* _Exercise brief_
Only the lines from the one containing "Task: Open the Integrations menu item" through the end of the listing belong in the answer, repeated exactly, with no pictures.

* _The records_
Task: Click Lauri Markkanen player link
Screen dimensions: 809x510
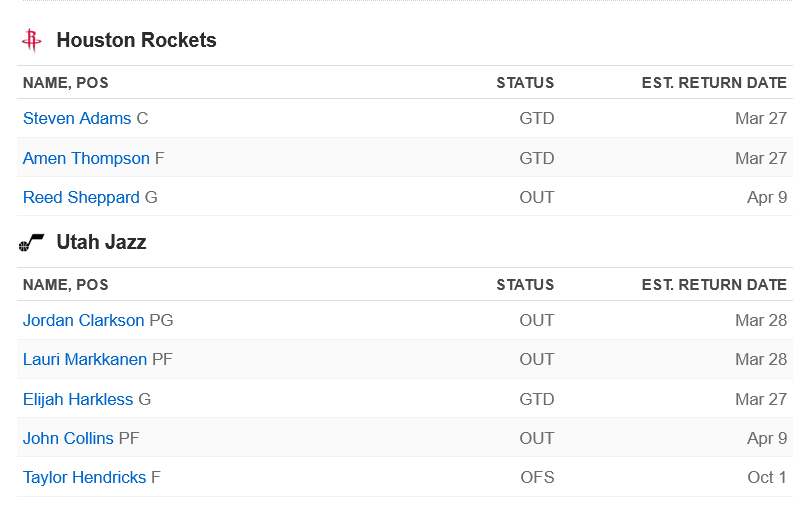Action: tap(85, 359)
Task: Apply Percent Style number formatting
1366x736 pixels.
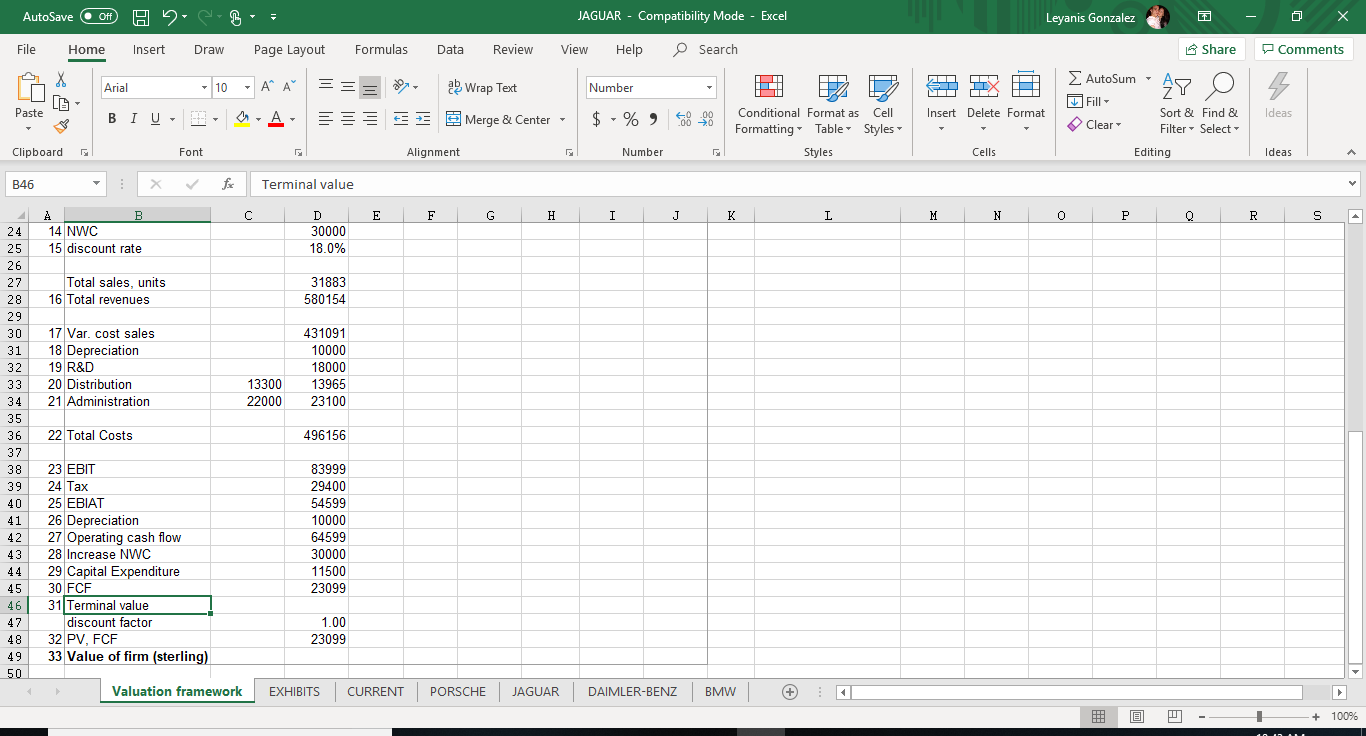Action: 630,118
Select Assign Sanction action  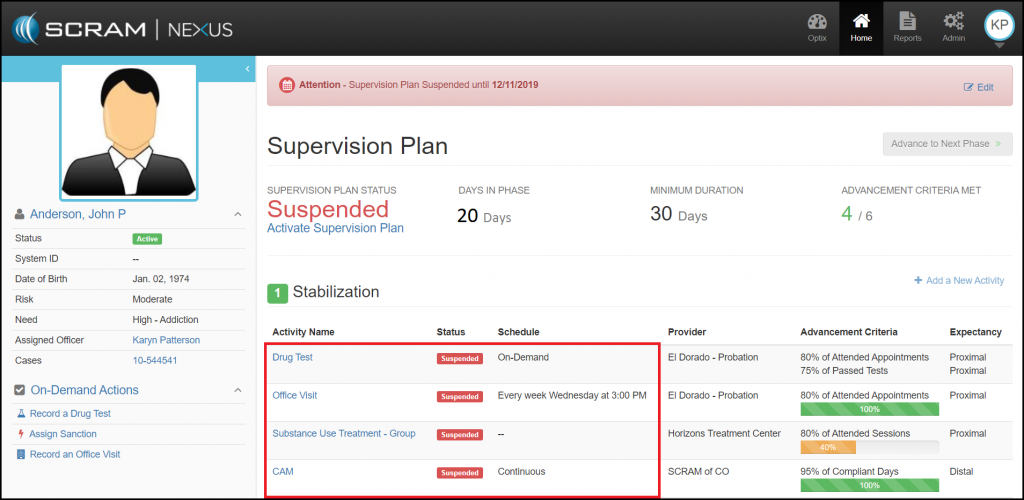pyautogui.click(x=63, y=434)
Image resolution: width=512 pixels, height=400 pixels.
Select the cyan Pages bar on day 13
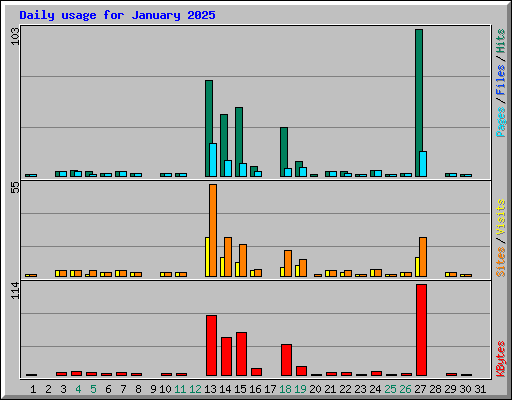pyautogui.click(x=213, y=160)
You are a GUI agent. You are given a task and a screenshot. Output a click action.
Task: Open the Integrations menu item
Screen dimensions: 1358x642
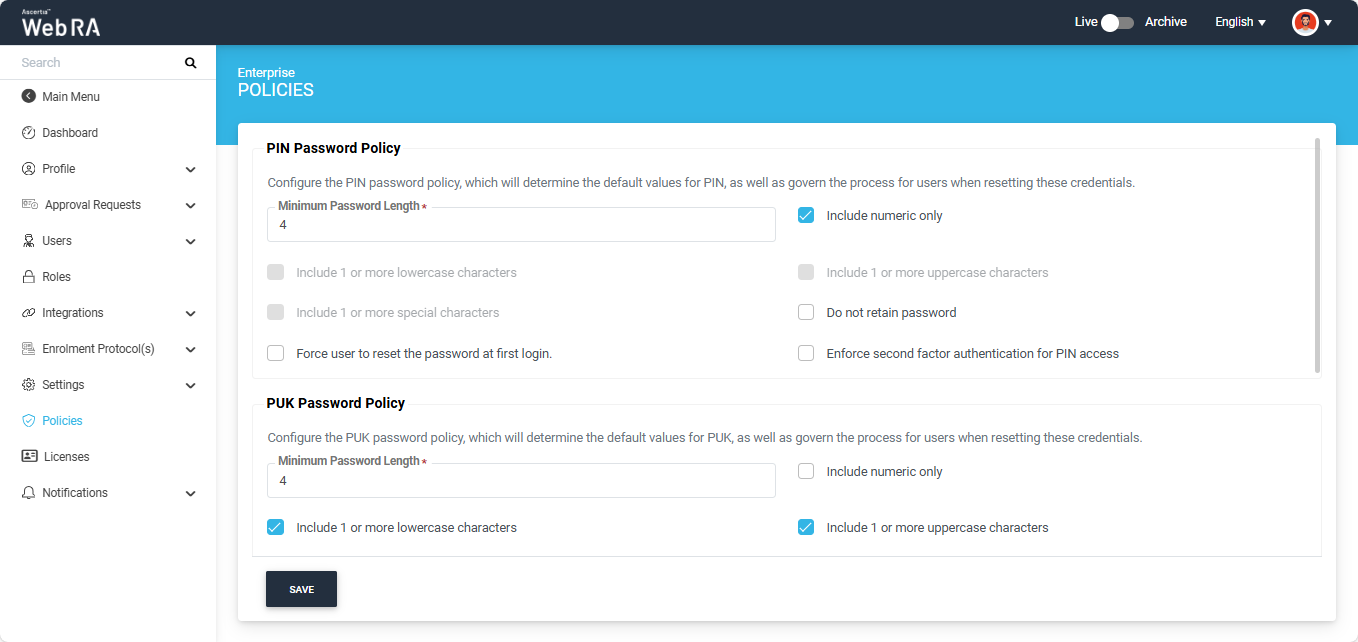(x=72, y=313)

* _Task response_
Task: Open the Integrations menu item
Screen dimensions: 1358x642
(x=72, y=313)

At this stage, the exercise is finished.